I've implemented this functionality on nearly all of the websites I have done.
Instead of using the web analytics, I created a couple of new tables in the database (I did not use a customtable, but you could if you wanted to) that store this data
Table 1 stores individual hit information with these columns:
NodeGuid, ImpressionDateTime
Table 2 stores 1 row for each NodeGuid with a running count of views. This table was added for performance reasons so that I can query the total number of views for a document without running an expensive Count() aggregation.
Table 2 has these columns:
NodeGuid, ViewCount
I also added a trigger int he database on Table 1 that inserts/updates the records in Table 2 on Insert.
Now comes the part that puts data in there.
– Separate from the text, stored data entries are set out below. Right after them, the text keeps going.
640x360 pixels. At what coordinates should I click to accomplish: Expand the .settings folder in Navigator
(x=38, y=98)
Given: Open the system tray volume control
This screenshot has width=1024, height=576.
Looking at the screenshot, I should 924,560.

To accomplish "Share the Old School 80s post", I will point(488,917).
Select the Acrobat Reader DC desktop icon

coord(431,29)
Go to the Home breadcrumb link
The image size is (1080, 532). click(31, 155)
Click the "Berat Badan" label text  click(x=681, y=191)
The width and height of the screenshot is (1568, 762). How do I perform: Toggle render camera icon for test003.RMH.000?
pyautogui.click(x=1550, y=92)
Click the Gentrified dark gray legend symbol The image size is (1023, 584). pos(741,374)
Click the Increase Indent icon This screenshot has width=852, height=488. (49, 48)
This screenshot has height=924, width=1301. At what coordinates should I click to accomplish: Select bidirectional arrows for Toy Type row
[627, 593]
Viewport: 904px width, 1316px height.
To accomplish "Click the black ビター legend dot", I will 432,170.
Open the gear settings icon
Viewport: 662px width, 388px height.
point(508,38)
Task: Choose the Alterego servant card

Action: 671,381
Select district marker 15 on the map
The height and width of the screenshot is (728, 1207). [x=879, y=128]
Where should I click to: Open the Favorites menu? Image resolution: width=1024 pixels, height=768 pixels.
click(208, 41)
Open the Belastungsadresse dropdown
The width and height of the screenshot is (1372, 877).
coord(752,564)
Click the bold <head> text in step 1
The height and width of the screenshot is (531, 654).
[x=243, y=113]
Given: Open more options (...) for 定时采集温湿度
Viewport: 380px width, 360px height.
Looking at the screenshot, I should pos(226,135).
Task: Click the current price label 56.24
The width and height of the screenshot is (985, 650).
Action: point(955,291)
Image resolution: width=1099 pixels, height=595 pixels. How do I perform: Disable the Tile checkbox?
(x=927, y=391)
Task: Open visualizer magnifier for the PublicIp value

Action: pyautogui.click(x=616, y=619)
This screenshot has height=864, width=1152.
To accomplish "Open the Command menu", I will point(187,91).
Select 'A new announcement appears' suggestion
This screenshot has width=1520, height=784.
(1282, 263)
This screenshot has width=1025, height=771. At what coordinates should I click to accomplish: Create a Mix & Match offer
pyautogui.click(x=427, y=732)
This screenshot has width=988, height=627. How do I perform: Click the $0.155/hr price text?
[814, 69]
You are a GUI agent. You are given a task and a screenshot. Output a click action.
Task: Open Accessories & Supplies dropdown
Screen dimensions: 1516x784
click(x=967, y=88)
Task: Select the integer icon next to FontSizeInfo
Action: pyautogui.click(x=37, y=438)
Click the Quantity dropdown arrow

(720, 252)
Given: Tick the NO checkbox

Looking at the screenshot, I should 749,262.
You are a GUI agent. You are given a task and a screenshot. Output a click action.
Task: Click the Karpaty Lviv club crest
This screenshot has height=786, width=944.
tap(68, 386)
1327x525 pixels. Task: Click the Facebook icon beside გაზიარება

Because I didn't want search engine crawler hits to be included, I created a web part that uses Javascript and an Ajax webservice call to a function that I have in a webservice that I added to the project. (you can use an ashx handler instead if you want). The webpart just ads some javascript that makes a call to the web service on page load and passes the webservice the NodeGuid of CMSContext.CurrentDocument.
You don't have to do that if you don't want to, you can just make a non-visible web part that inserts a record into Table 1 any time a page is loaded.
I then have a View with this query called View_Popularity. This query calculates the popularity based on how many views per day the document has:
Select ViewCount/DaysOld as Popularity, NodeID from(
Select Case When DATEDIFF(day,T.DocumentCreatedWhen,GetDate()) = 0 then 1 else DATEDIFF(day,T.DocumentCreatedWhen,GetDate()) END as DaysOld,
Case When (C.ViewCount = 0 OR C.ViewCount IS null) then 1 else C.ViewCount END As ViewCount,T.* from View_CMS_Tree_Joined T
LEFT OUTER JOIN tPostViewCount C on C.PostID = T.NodeGUID
) PViews
Then you can have a where condition like this in your web part: (My example queries the top N most popular blog posts. Make sure you specify a value for Select top N documents or else you will get a SQL error because you can't order subqueries without a TOP N specified)
NodeID IN (Select ##TOPN## NodeID from
View_Popularity WHERE ClassName in ('cms.blogpost')
ORDER BY Popularity DESC)
This works very well for me. I hope it also works well for you.